Considering the four elements:

  • Trust: the board is more of a figurehead while the CEO leads.
  • Responsibility: the CEO is responsible for every aspect of the organization.
  • Communication: communication between the two parties is for information purposes only.
  • Interaction: the relationship between the CEO and board is polite.

I should mention that in his hard-hitting two-part article Gut Check: Should You Resign from the Board? CharityChannel CEO Stephen Nill advises board members who find themselves in this scenario to either correct this governance imbalance, or resign from the board.

Scenario Four: Well-defined Board and Chief Executive Roles

In this healthy scenario, the chief executive and board have clearly defined roles and responsibilities. There is confidence and assurance that all organizational needs will be addressed and neither party will be unduly burdened. Both parties can celebrate organizational accomplishments! Both parties are also driven to ensure that whatever it takes to ensure success (e.g. fundraising) will be accomplished.

Certainly, the ability to define and maintain clear roles and responsibilities occurs in the mature stage of development.

Considering the four elements:

  • Trust: the board and CEO have confidence and trust in each other. They both expect follow-through on every commitment, and receive it.
  • Responsibility: the board and CEO have allocated and follow agreed-upon duties.
  • Communication: communication is open and direct, sometimes formal but with room for informal, ensuring informational exchange and results.
  • Interaction: board and CEO are positive, supportive, and focused on growth and outcomes.
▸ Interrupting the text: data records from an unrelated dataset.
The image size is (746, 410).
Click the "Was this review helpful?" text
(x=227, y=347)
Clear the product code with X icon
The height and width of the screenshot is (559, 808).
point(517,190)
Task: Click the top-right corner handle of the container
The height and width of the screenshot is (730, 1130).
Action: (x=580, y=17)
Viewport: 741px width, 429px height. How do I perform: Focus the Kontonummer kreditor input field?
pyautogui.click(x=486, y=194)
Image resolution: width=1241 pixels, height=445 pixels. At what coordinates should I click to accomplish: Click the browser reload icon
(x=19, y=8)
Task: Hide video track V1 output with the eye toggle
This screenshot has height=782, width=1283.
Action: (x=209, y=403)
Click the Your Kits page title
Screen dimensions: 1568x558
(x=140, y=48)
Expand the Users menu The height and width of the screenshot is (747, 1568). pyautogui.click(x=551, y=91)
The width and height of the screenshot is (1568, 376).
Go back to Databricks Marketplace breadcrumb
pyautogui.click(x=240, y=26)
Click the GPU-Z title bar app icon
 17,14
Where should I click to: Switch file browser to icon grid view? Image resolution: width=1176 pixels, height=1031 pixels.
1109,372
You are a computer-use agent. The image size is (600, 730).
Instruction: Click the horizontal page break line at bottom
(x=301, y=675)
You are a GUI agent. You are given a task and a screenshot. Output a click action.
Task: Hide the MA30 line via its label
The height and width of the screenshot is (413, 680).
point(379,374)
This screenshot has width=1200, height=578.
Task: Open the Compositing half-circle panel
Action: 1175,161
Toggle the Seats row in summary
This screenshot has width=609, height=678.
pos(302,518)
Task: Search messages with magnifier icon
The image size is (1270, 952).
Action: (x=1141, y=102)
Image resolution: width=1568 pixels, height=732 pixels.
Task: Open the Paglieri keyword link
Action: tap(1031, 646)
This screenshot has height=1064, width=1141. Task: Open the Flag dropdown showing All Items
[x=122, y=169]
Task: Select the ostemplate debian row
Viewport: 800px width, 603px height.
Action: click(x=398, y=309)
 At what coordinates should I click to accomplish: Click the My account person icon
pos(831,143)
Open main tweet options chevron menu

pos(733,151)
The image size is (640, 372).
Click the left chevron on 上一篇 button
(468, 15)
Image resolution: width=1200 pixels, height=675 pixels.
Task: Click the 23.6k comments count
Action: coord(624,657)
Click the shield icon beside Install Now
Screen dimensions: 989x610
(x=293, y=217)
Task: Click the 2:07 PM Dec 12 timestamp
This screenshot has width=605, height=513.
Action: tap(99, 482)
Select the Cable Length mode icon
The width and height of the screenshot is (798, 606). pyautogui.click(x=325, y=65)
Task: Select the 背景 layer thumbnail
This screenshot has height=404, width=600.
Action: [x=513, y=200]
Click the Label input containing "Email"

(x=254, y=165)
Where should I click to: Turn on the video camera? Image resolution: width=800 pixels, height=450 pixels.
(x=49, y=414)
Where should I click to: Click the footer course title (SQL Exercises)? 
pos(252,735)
So, I have described four “classic” scenarios. Recognizing which of these scenarios is in play is the first step for a nonprofit board in identifying and better understanding the dynamics and relationship between itself and its chief executive. Understanding what is currently being experienced can be helpful in problem solving, setting the governance and operations goals for a strategic and/or annual plan, and identifying and correcting the sources of relationship tensions.